Just east of Santo Domingo, Dominican Republic, tucked next to a busy pueblo called Guerra, I spent eight weeks living with seventy-five professional baseball players in the Dominican recruitment academy of the KC Royals. The roster primarily consists of Dominican-born players, with others from Venezuela, Mexico, Nicaragua, Cuba, Aruba, and El Salvador, and competes with other MLB academies in the Dominican Summer League. Signed at sixteen, the players grow up knowing one goal: to reach the “Grandes Ligas” in the U.S.


In recent years, MLB teams have begun to invest in player development outside of the baseball field. Due to oftentimes poor school systems and high dropout rates, the high percentage of players who do not advance struggle to return to normal life, and the low percentage of players who do often experience rough transitions to American culture.

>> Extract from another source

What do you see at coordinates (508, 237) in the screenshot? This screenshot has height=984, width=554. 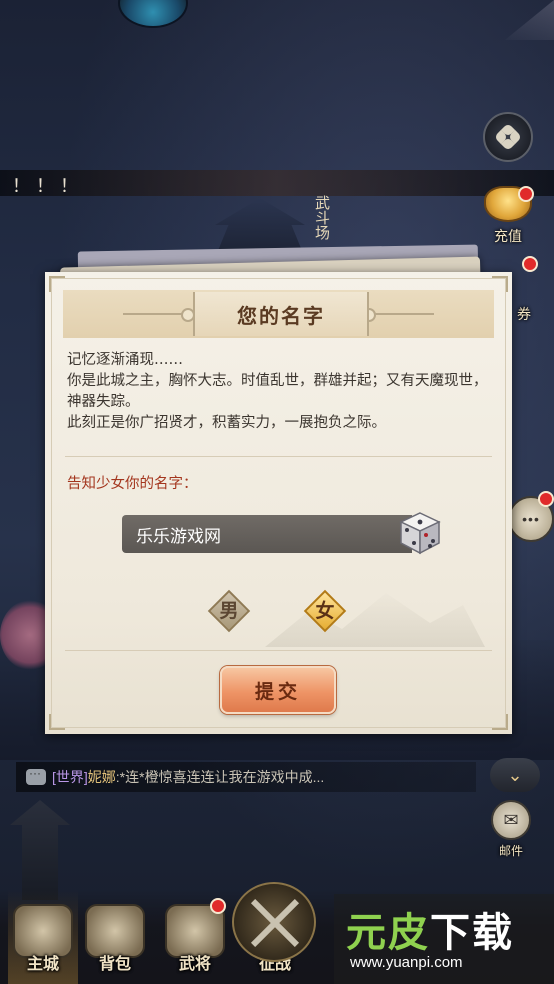 I see `recharge-label: 充值` at bounding box center [508, 237].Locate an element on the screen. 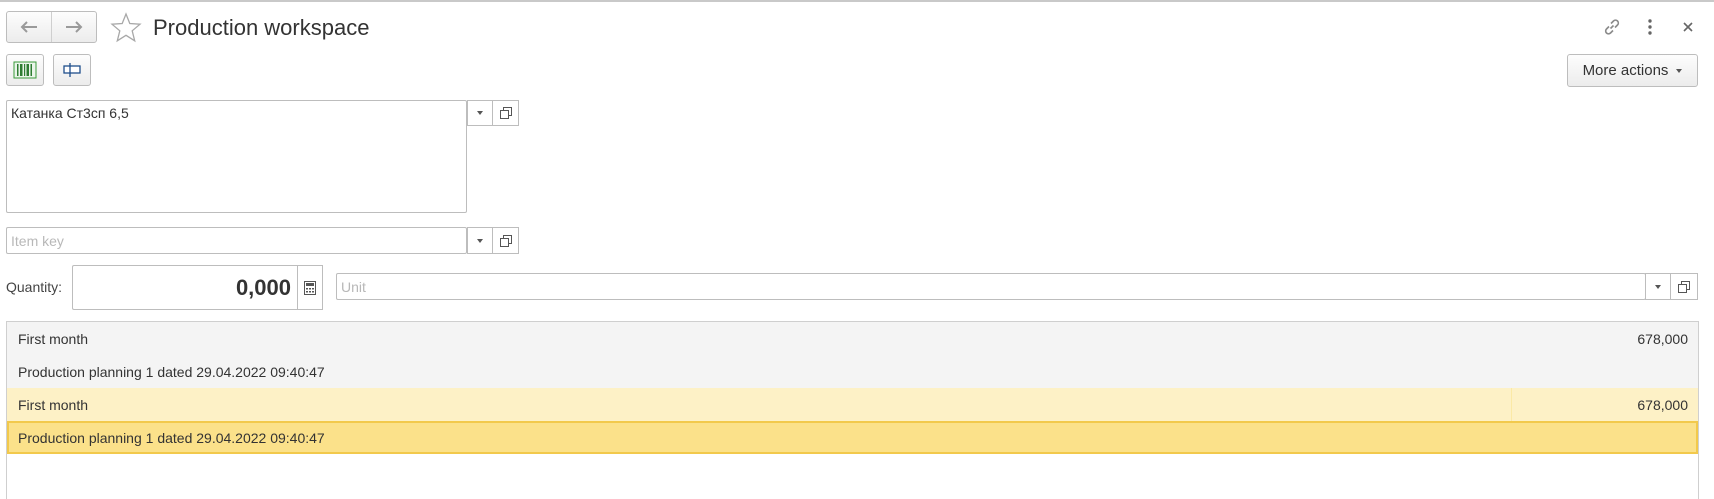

Having done virtual work for the Royals’ program in high school, I was excited to design an in-person project that would include adding to the educational curriculum and expanding the “Former Players Program” (FPP), a college scholarship matching program.


DeisterKnowing the need for it, I had chosen to design a comprehensive and innovative Computer Literacy course that would include concepts such as the GSuite and Excel. However, when I noticed that many players still lacked general typing abilities, I quickly realized I would need to pivot, hard. I chose to adapt three different versions of my curriculum, each with custom topics and tools to cater to the group’s experience level. Keeping young professional athletes focused is much harder than it sounds, so I had to push my creative limits to make the concepts as relevant and fun as possible (thank you, Drake). By the end, I saw strong quantitative and qualitative progress with over fifty players.


Given the Royals’ status as a for-profit organization, a challenge I faced was the sheer amount of time I was allowed to formally teach each day, which especially affected the English classes I also hoped to teach. Pivoting again, I compensated for this by coordinating informal English practice sessions with idle players throughout the day. Through this approach, I was able to see remarkable qualitative progress in both knowledge and confidence.


Regarding the FPP, having already developed relationships with potential target universities before arriving, I had hoped to have several released players enrolled by August. While slow communication and an abundance of red tape lengthened the process slightly, I plan to continue work on it in the coming months.


The knowledge the players gained through my project will empower them to feel more confident and equipped for their respective stages of life. More importantly, the bonds I built with these players will allow me to be an advocate for them long afterwards. At the end of the day, I call many of them great friends, and I know that I learned just as much, if not more, from them as they did from me.